Voice-Mode Chat UX — Research Memo

Silent Infinity | 2026-04-22 | SCOUT/TITAN

Product context: Silent Infinity — contemplative AI wellness, Transcribe PCM16 → Bedrock Claude Sonnet 4.6 → Polly Ruth Neural. Current pain: 26.5s total latency / 7.6s TTFA, user reports "robotic and rushed." VAD raised from 500ms to 1400ms. Voice-mode prompt override stripped warmth (reverted). New voice UI: transcript flex:1 top, orb/mic bottom, user bubbles right/blue, AI bubbles left/orange.

---

1. Voice UI Patterns

ChatGPT Advanced Voice Mode

OpenAI's Advanced Voice Mode (GPT-4o, launched mid-2024, major UX update June 2025) is the current benchmark. The central design choice is a single unified pane: voice and text exist in the same thread rather than a separate modal. The older design suffered "modal lockout" — speaking meant leaving the text interface. The fix made real-time transcription stream into the same bubble timeline as typed messages, so users can pivot between modalities without losing continuity.

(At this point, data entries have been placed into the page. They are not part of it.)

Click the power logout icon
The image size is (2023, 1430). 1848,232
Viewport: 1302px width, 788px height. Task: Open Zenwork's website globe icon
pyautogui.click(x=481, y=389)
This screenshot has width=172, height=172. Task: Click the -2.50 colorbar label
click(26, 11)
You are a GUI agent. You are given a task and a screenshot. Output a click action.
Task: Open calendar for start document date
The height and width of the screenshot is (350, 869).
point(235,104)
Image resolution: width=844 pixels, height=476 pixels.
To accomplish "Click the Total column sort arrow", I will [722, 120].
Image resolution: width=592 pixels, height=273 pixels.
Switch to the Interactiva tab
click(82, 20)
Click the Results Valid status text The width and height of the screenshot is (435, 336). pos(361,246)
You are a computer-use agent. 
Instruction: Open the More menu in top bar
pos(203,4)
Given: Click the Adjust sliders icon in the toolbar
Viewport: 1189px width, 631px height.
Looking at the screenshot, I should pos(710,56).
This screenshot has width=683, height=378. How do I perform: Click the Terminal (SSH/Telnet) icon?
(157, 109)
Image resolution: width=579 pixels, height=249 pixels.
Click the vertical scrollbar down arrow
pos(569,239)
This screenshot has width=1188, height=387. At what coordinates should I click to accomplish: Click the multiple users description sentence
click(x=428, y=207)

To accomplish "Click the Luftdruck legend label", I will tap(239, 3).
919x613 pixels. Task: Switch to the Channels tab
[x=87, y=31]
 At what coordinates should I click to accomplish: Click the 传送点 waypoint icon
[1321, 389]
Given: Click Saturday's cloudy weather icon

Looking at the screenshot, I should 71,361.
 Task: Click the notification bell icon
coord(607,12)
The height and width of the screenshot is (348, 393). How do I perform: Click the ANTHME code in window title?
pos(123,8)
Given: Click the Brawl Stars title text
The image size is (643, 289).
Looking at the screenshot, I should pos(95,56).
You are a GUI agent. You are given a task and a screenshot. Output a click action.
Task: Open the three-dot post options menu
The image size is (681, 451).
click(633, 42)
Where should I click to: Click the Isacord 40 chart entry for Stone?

Mic placement: a persistent waveform orb centered at the bottom of the screen, activating on tap or on push-to-talk. The orb animates to a pulsing ring during AI speech, giving a clear "I am speaking" affordance. User bubbles appear on the right in dark gray, AI bubbles on the left in lighter gray — the same layout as the text product. Transcripts appear in near real-time as words stream in, which provides critical visual reassurance ("it heard me") before the AI responds.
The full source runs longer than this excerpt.